一、问题现象
线上服务器运行过程中,进程有莫名进程被启动,怀疑是有定时任务自动启动,当你用常规方法去查看,比如使用crontab去查看定时器任务,提示no crontab for root
或者使用cat到/var/spool/cron目录下去查看定时器文件,也是提示no crontab for root
使用vim编辑定时器文件,打眼一看看到的似乎也是空白
但是你从cron定时任务日志中确看到有任务确实在执行,这是咋回事?首先你可能想到配置cron还有其他地方,比如/etc/cron.d/ 下、/etc/下,你检查一通,也都没有定时文件,咋回事呢?
二、问题原因
初次遇到这种问题时,按照常规命令检查,输出显然很是诡异,但cron日志有记录定时有任务在跑,就说明肯定是定时器存在,一定还是有问题没检查出来。
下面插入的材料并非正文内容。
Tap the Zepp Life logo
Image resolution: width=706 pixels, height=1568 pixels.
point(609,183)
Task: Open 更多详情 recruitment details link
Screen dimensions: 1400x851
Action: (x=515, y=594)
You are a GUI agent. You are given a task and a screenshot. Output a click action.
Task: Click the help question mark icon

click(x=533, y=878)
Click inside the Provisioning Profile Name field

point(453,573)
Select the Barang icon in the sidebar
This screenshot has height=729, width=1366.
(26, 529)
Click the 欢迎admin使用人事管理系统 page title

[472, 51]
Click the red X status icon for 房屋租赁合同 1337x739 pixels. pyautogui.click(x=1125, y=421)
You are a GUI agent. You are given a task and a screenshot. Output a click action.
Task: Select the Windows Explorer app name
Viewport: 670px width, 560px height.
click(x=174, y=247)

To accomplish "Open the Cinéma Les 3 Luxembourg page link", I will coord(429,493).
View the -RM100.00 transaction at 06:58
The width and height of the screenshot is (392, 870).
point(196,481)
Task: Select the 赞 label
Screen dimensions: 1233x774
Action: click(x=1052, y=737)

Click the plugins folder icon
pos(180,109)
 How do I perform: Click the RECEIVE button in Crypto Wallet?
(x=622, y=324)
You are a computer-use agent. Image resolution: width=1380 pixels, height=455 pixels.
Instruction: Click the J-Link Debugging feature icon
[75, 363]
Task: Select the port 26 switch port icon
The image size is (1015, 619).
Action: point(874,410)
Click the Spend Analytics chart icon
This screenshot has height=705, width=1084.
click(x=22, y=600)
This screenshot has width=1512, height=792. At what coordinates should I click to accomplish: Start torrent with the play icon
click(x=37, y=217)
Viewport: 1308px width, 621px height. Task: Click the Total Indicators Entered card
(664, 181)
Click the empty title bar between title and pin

还是从当前能看到信息入手,cron的日志里,异常执行的任务中都带有个^M字符有点可疑,这个字符以前在windows上文件见到过。针对这个可疑字符,度娘了下,一下豁然开朗,原来^M在linux上可以表示为回车换行符,当我们使用cat/more等基础命令去查看带有^M的一行字符串时,终端屏幕上会把 ^M 之后的内容在同一行换行后输出,这样就覆盖掉了^M之前的内容,导致看到的前面出现的诡异现象。
三、解决方法
前面我们习惯于用cat/vim,不加任何参数,直接去看文件,内容其实都被掩藏了,很多人可能执行到这一步,就认为这一定就是个空文件,殊不知你再用相同命令,多走一步,你就可以看到事情的真相。例如:
你用 cat 加上-A参数可以读取文件的所有内容
我们用-A读取可疑文件,发现确实有一段定时任务存在
又或者,你在使用VI查看文件时,你多走一步,进入编辑模式,文本内容也会显示在你的眼前
四、经验总结
出现此类情况,通常服务器可能存在被黑客已经攻破的风险,恶意隐藏了程序代码。并且不光在crontab这种场景下,像执行脚本,配置文件等核心文件都有可能被利用隐藏恶意代码。所以防止此类情况的发生,从安全防御的角度来看,我们可以事前增加对一些关键文件的监控,例如监控文件md5值是否一致,当出现md5不一致情况,及时告警处理。